ETUDE DE MAÎTRE JOSEPH BOURNAZIEUX

NOTAIRE

LE TREPORT (SEINE MARITIME)

Monsieur.

Etant chargé, par autorité de justice, de régler la succession de votre oncle et de votre tante, Monsieur et Madame Chanteloup, Alfred et Armande, je vous prie de bien vouloir prendre contact avec mon étude afin que nous convenions d’un rendez-vous.

Je vous prie de croire Monsieur…


Suivaient les politesses d’usage. Stéphane, après avoir signé le récépissé du recommandé, venait de lire la lettre que lui adressait Maître Bourna machin-chose.

Ben merde, la tante Armande, s’exclama-t-il ! Oh ! Il l’avait vaguement connue autrefois. Il était tout gamin alors, quatre ou cinq ans tout au plus. Une sœur de son père, puis cette tante était partie s’installer à Mers-Les-Bains, avec son oncle, alors ils s’étaient perdus de vue. Un jour, les gendarmes étaient venus, il était encore enfant : la tata et le tonton avaient disparus, une enquête était ouverte.
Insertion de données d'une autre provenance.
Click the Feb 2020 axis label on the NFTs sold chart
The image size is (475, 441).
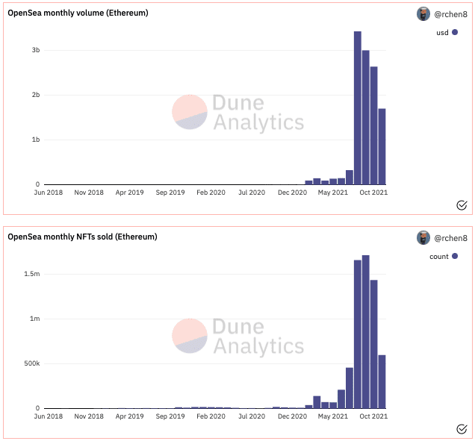[211, 416]
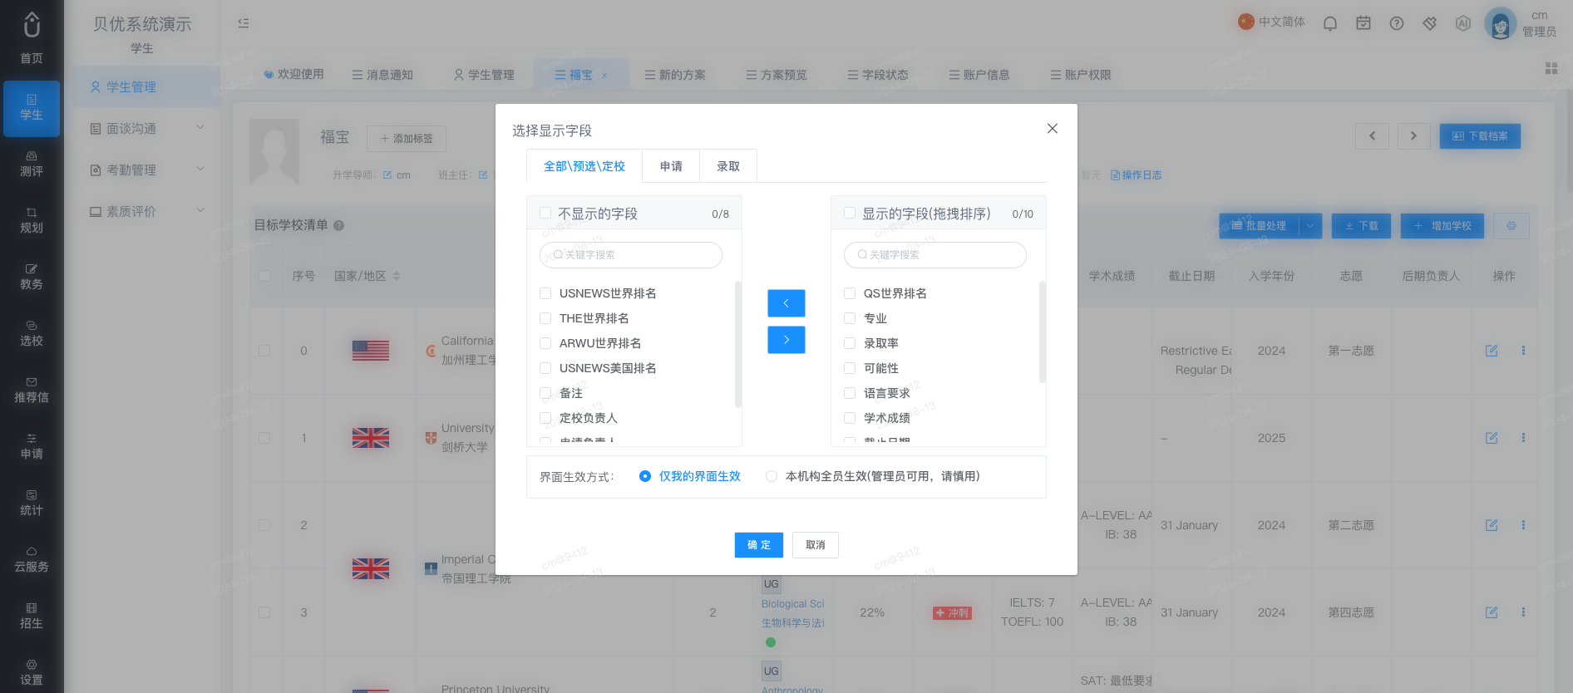Image resolution: width=1573 pixels, height=693 pixels.
Task: Open the help question mark icon
Action: coord(1397,23)
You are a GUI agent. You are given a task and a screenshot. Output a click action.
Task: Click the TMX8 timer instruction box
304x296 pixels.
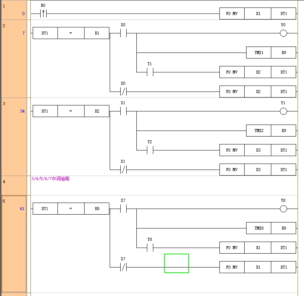tap(259, 228)
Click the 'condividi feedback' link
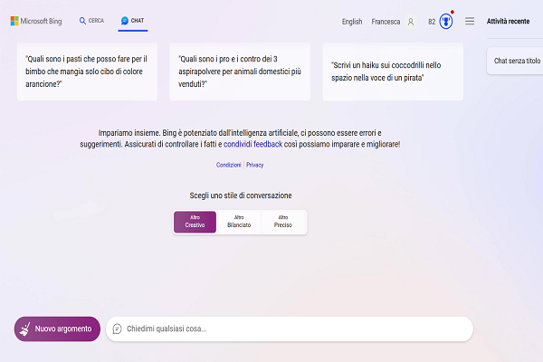543x362 pixels. coord(252,144)
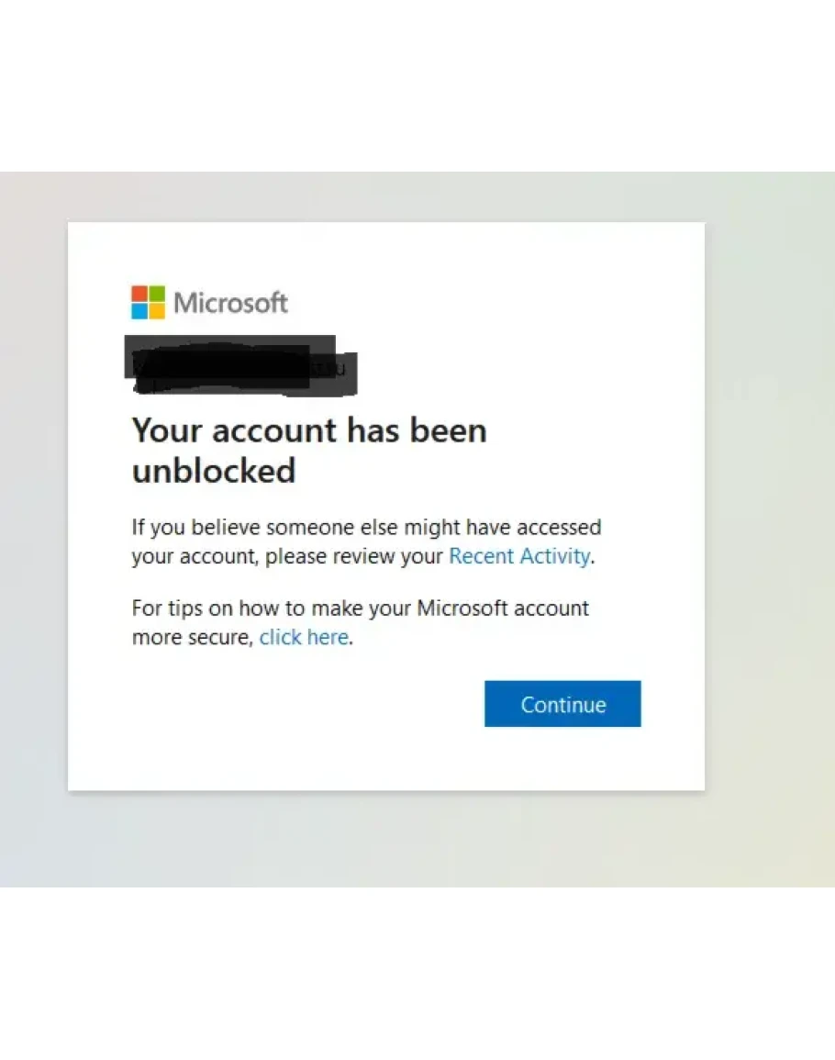Click the green square of the Microsoft logo
The width and height of the screenshot is (835, 1060).
pos(156,294)
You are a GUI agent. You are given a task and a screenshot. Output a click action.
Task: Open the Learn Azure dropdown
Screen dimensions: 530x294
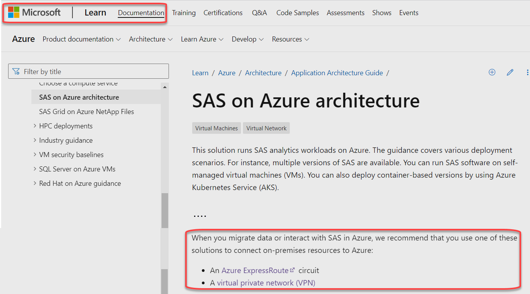pyautogui.click(x=202, y=39)
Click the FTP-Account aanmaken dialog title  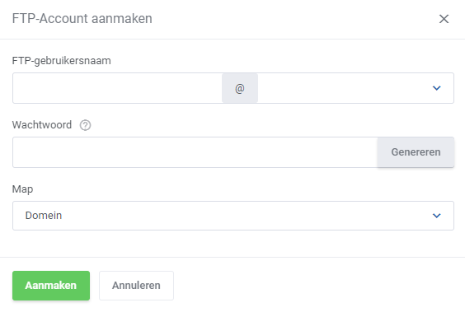82,19
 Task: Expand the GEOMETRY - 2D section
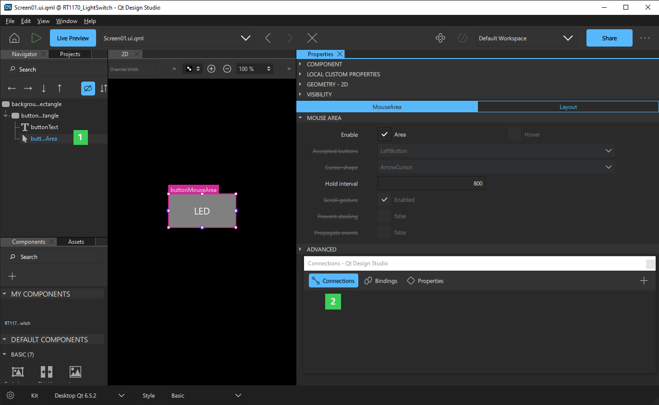(301, 84)
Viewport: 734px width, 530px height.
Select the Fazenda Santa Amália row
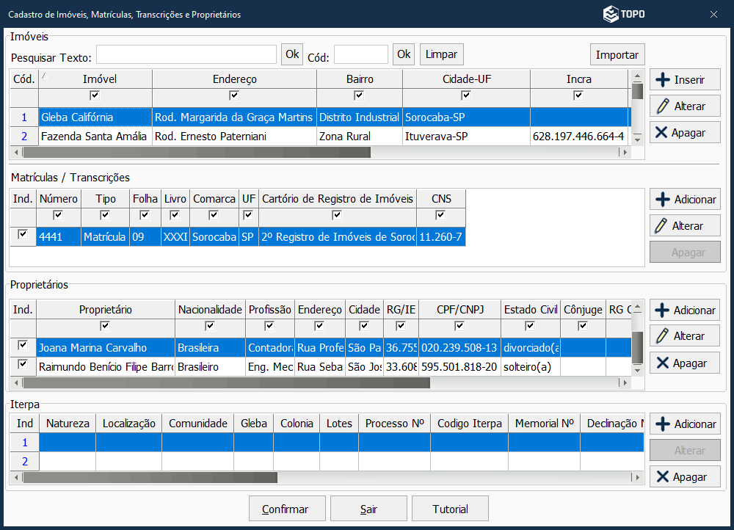tap(94, 137)
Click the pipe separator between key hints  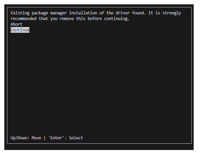pos(45,138)
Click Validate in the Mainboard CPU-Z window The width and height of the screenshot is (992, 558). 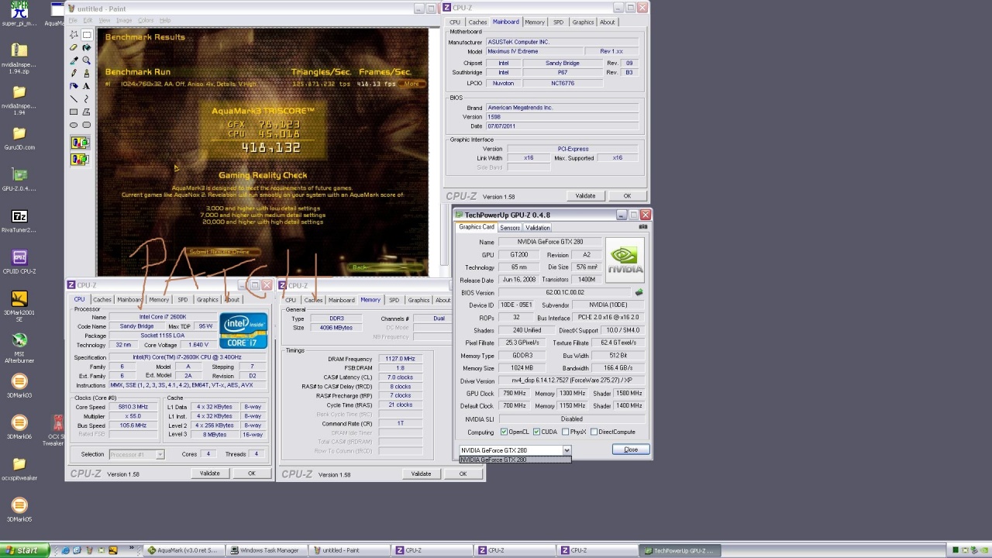pyautogui.click(x=585, y=196)
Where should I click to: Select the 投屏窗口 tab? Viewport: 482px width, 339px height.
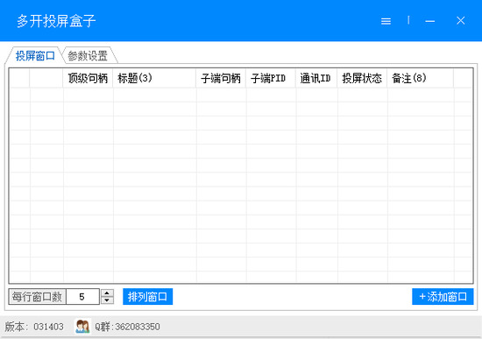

Son père avait été un peu triste, sans trop, lui et sa sœur ayant une grande différence d’âge : dix-sept ans ! Sa sœur beaucoup plus âgée que lui, ils n’avaient pas vécu l’enfance ensemble… Forcément.

L’éloignement n’avait pas arrangé les choses, et puis, pour couronner le tout, le beau-frère détestait les enfants ! Lui et sa tante n’en avaient jamais eus. Pour cette raison et bien d’autres encore, ils ne s’étaient jamais fréquentés.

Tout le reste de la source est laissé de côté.